Nothing should be left out: output all of the entries exactly.

----------------------------------------

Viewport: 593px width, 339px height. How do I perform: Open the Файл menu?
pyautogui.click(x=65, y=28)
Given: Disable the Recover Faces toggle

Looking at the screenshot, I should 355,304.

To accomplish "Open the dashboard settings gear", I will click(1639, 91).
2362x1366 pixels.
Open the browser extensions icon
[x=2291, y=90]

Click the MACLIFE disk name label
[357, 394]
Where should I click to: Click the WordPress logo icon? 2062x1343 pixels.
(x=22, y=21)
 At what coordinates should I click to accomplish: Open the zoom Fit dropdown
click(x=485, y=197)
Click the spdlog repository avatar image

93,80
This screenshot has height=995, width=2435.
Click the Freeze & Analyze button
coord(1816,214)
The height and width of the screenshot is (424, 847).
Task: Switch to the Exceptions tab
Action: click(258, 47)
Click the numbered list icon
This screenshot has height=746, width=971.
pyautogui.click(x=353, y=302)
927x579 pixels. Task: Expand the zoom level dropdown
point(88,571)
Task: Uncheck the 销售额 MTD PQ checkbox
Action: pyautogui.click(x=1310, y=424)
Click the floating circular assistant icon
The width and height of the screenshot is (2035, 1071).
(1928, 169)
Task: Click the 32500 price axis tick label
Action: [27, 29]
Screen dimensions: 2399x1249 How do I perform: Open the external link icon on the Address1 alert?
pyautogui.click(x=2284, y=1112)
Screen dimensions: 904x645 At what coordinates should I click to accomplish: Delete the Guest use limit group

----------------------------------------

Result –
Viewport: 593px width, 339px height. How do I perform: Open the Файл menu?
pyautogui.click(x=65, y=28)
Given: Disable the Recover Faces toggle

Looking at the screenshot, I should 355,304.

To accomplish "Open the dashboard settings gear", I will click(1639, 91).
2362x1366 pixels.
Open the browser extensions icon
[x=2291, y=90]

Click the MACLIFE disk name label
[357, 394]
Where should I click to: Click the WordPress logo icon? 2062x1343 pixels.
(x=22, y=21)
 At what coordinates should I click to accomplish: Open the zoom Fit dropdown
click(x=485, y=197)
Click the spdlog repository avatar image

93,80
This screenshot has height=995, width=2435.
Click the Freeze & Analyze button
coord(1816,214)
The height and width of the screenshot is (424, 847).
Task: Switch to the Exceptions tab
Action: click(258, 47)
Click the numbered list icon
This screenshot has height=746, width=971.
pyautogui.click(x=353, y=302)
927x579 pixels. Task: Expand the zoom level dropdown
point(88,571)
Task: Uncheck the 销售额 MTD PQ checkbox
Action: pyautogui.click(x=1310, y=424)
Click the floating circular assistant icon
The width and height of the screenshot is (2035, 1071).
(1928, 169)
Task: Click the 32500 price axis tick label
Action: [27, 29]
Screen dimensions: 2399x1249 How do I perform: Open the external link icon on the Address1 alert?
pyautogui.click(x=2284, y=1112)
Screen dimensions: 904x645 At what coordinates should I click to accomplish: Delete the Guest use limit group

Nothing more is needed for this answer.